We have a long mail on why Giroud isn't very good at all, plus some more thoughts on neutrality. Plus, who do you want out of you club this summer and Liverpool moving buses...
That's the real problem they're going to face next year, says one Man United fan who's already looking forward to the end of this campaign. Plus, thoughts on neutrality...
If you have anything to say on any subject, mail us at email@example.com
I rarely have football related dreams and in the cold light of day, I've come to the conclusion that this awful advert which has made something of a reappearance on our screens, was the cause of 'inspiration' for the dream I had last night.
I'll keep it short, because it was. An England player (unknown - probably Walcott) was injured and it cut to the bench, where Roy Hodgson was getting ready to come on and replace him. He was taking off his bow tie (?) when his entrance theme started to play. I didn't even know Roy Hodgson had an entrance theme (and I'm ashamed to say that due to my viewing habits, I knew exactly where it came from) but the crowd went absolutely wild.
I now strongly believe that certain footballers should have entrance themes like they have in the WWE and it should be tried out in the Capital One Cup to see if it has widespread appeal. And probably the Auto Windscreen Shield too, if that still exists (?).
Arsenal For The Neutrals?
Greg Benham's line about Mourinho basically being a moronic twunt got me thinking about who, as a neutral, I would like to win the league.
I really, really don't want Chelsea to win the league, simply because Mourinho is a genital wart of a man. A b***end of the highest, highest order.
I don't want Man City to win it because it would be a victory for all that is wrong with modern football (buying success etc).
I don't want Liverpool to win it because could you imagine just how insufferable their fans would be if they did? Just thinking about it is enough to make one shudder.
I don't want Spurs to win it simply because of that Godawful slow 'when the Spurs go marching in' chant.
I don't think Everton are strong enough to win it and can see them tailing off towards the end of the season (If Lukaku or Barry get injured they are f*cked)
Which leaves Arsenal. They for me are the neutrals' choice, the people's champions. A club run in the proper way, sticking by their manager and growing organically. So that's it now, I'm rooting for Arsenal, seeing as my team's title challenge was over by the end of August!

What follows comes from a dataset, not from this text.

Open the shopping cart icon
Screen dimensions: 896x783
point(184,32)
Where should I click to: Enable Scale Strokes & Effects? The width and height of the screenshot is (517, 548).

I wonder what any other neutrals think? Who do you want to win the league and why?
Stuart Edge, 17, AVFC
(Message from The Editor: Any 'there's no such thing as a neutral' e-mails will be ignored. This question applies to anybody who supports a side not in the top six)
Why Lambert Should Care
Paul Lambert, and the other Premier League managers that no doubt share his antipathy, are wrong not to care about the FA Cup. Nothing to do with romance, but winning the FA Cup gets you into the Europa League, and winning next season's Europa League gets you into the Champions League. And as we all know, being in the Champions League is the be-all-and-end-all of football dreams and achievements. Dream big, Paul, dream big.
Keith Hodge, Birmingham
A Few Thoughts
* Solskjaer's hints that everything at Cardiff is not as it is portrayed in the media reinforces the impression I have building up about the whole Tan/Mackay affair. Don't get me wrong, Tan is clearly a tool whose arrogance and lack of understanding of the 'sector' in which he has invested threatens to turn Cardiff into a laughing stock. However, I am not sure that Malky is as blameless as has been made out. If you are in a dispute with your boss about a budget overspend (a dispute that has seen one of your closest allies fired), is it really acceptable to ramp up the pressure on the boss by making a statement about your intentions for further spending? In my opinion, Mackay overplayed his hand and, in doing so, arguably gave his employer the grounds to dismiss him - I am certainly not sure that his legal (or indeed moral) claims against Cardiff are as straightforward as they have been presented by the media.
* Much has been made of United's poor form and Moyes' ineptitude. However, the real reason for their struggles seems to have been overlooked. It is not just that Moyes is a dour, negative manager with no winning pedigree who has failed to get the best out of the unbalanced squad he has inherited or bolster to it in any positive way. It is the fact he does not understand how footballers' nicknames work. In an interview over Christmas he referred to Phil Jones as 'Jonah' and Nemanja Vidic as 'Vida', and presumably 'Roona' and 'Nana' are also key members of the squad. Every fool knows that proper footballer nicknames are created by adding a 'y' to the end (Giggsy, Scholesy, Incey etc) - unless Moyes realises this sooner rather than later, he will have no chance of clawing his way out of the hole Fergie has left him in.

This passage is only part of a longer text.